Making Things New: Then, Now, and Forever

This past weekend we spent some time looking at our origin, and what that says about God.  You can access the message (or any of our recent messages) at www.capebiblechapel.org.

There is something in all of us that has us seeking out where we came from.  We see a glimpse of this when someone uses social media to find his or her birth parents or by visiting a site like ancestry.com.  It is present in some way in all of us because, as Romans 1:18-23 tells us, God put it there.

Through creation God appeals to the “God-sense” he put into mankind.  Mostly, though, we see the signs—the beauty in nature and the purposefulness of it—and we dismiss them or fight them or ignore them.

The problem is not one of intellect, as most would claim.  It is not cultural or personal or whatever other excuse is claimed for disbelief.  Hebrews 11:3 explains that it is very much a faith issue; whether creation or the gospel, we don’t believe because we don’t have faith.

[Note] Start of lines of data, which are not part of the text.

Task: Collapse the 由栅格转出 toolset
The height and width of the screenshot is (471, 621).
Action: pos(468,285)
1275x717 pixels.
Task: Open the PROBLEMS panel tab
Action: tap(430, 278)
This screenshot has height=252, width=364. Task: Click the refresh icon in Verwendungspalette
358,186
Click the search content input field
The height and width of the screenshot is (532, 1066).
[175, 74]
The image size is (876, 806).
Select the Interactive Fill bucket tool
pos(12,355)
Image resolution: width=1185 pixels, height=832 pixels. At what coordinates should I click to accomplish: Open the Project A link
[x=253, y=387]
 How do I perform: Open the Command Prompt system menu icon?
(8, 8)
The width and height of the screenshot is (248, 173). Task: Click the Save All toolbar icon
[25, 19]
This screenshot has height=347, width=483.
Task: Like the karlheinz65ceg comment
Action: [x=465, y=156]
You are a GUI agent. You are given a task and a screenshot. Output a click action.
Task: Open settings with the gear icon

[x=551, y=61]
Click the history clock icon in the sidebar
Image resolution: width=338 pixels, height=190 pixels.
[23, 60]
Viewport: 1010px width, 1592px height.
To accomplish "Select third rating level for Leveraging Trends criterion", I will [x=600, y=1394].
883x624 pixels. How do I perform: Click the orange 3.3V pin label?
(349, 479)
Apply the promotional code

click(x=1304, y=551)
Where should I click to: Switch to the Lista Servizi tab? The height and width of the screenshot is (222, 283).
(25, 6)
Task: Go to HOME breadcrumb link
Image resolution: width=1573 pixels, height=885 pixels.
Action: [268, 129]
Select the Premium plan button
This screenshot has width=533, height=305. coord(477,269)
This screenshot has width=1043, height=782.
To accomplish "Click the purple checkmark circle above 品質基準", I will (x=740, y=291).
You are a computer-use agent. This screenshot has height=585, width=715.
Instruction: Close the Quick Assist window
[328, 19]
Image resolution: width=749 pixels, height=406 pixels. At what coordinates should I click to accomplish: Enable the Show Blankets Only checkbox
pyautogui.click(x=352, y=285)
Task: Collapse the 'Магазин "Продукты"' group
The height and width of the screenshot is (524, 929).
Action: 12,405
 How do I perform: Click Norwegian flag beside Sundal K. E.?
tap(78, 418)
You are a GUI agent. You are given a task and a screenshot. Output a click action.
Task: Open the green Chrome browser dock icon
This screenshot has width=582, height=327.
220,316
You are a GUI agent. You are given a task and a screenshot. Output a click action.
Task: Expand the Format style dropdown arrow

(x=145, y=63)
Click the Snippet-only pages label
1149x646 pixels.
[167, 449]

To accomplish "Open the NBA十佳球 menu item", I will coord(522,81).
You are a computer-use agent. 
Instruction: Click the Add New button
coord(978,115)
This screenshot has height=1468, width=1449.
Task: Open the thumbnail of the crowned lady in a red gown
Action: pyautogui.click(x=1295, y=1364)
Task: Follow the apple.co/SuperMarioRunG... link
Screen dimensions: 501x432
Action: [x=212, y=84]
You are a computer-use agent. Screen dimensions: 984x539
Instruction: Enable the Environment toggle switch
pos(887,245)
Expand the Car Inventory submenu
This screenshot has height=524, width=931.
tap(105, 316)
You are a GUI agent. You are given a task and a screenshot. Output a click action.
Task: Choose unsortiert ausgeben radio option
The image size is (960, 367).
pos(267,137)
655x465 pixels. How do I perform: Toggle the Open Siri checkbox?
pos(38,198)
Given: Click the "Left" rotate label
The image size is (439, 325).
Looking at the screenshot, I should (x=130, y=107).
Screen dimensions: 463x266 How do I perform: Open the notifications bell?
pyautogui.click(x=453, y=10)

As Christ followers, we miss something so wondrous when we neglect God as Creator.  We miss that God is beautiful and made a world full of beautiful things. We miss the fact that the human life has value and that God fearfully and wonderfully made each man and woman.  We miss that He gave us a cultural mandate to populate the earth and fill it with praise through the gifts and talents He put within us.  We miss that we are made in His image, and hence, as John Calvin puts it, made to show “a little bit of God forth into the earth.”

But perhaps the biggest “miss” of all this is that we miss the wonder of God’s provision.  He built us a world, complete with food, air, water, a job to do.  And even when we walked away from Him and sullied His world, He, in His great love, created a way back to Him through His Son, Jesus Christ.  He sent the Second Adam to correct the folly of the first Adam, and every Adam since.  God didn’t have to make a way for us; without the Cross we are still His creations.  God’s position didn’t change with the Cross; He was God on the throne either way.  But He is a good God—or to use the words from Genesis 1:31, “very good.”

God made a world for us and now Jesus is preparing a new world for us.  The first world was very good and the new one will be even better.  Genesis 1 and Revelation 21 combine to tell us this.  The Gospel reminds of this.  The future will show us this, new every day.